Set task ->
Present everything from the line that contains "預約體驗 (154, 948)" down to the line that contains "南投健身房 (26, 967)", both included, as a numbered list with blank lines left out.

Provided records ->
--- Start ---

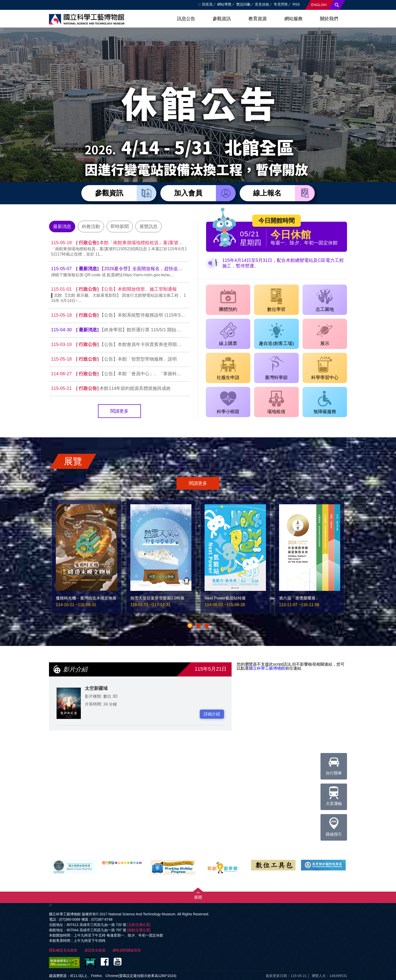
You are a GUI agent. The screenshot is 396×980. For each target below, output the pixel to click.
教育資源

--- End ---
--- Start ---

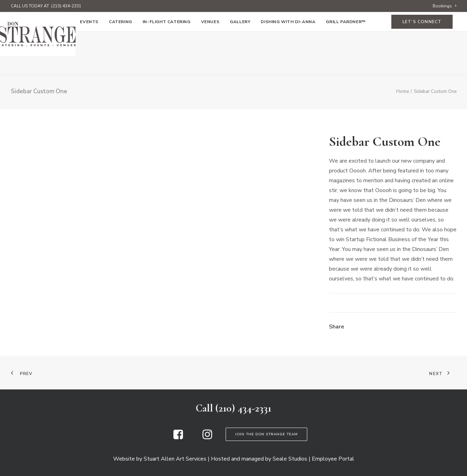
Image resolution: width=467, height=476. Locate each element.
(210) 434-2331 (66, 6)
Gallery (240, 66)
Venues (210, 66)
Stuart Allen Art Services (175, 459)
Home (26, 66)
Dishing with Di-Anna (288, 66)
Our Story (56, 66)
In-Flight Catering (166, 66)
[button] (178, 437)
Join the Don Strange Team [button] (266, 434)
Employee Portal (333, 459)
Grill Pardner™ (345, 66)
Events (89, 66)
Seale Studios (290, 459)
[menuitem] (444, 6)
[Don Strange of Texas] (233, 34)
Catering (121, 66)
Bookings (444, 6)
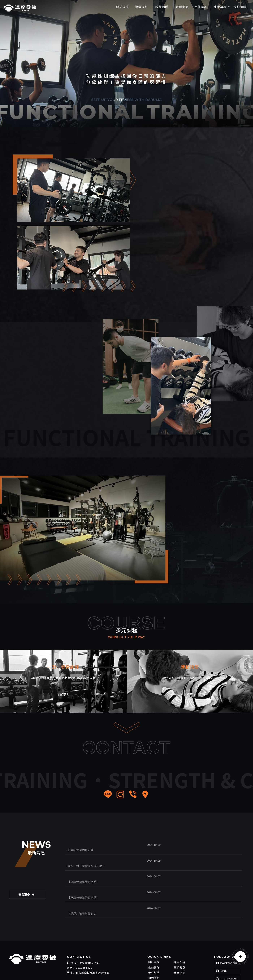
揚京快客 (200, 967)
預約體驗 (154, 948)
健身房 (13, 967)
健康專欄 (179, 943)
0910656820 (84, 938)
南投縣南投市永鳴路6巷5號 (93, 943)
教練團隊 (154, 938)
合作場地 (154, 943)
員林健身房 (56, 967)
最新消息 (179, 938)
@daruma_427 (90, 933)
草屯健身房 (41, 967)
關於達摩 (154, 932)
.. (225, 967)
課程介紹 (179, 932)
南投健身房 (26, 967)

--- End ---

Written answer ->
1. 預約體驗 (154, 948)
2. 健身房 (13, 967)
3. 健康專欄 (179, 943)
4. 0910656820 (84, 938)
5. 南投縣南投市永鳴路6巷5號 (93, 943)
6. 教練團隊 (154, 938)
7. 合作場地 (154, 943)
8. 員林健身房 (56, 967)
9. 最新消息 (179, 938)
10. @daruma_427 (90, 933)
11. 草屯健身房 (41, 967)
12. 關於達摩 (154, 932)
13. .. (225, 967)
14. 課程介紹 (179, 932)
15. 南投健身房 (26, 967)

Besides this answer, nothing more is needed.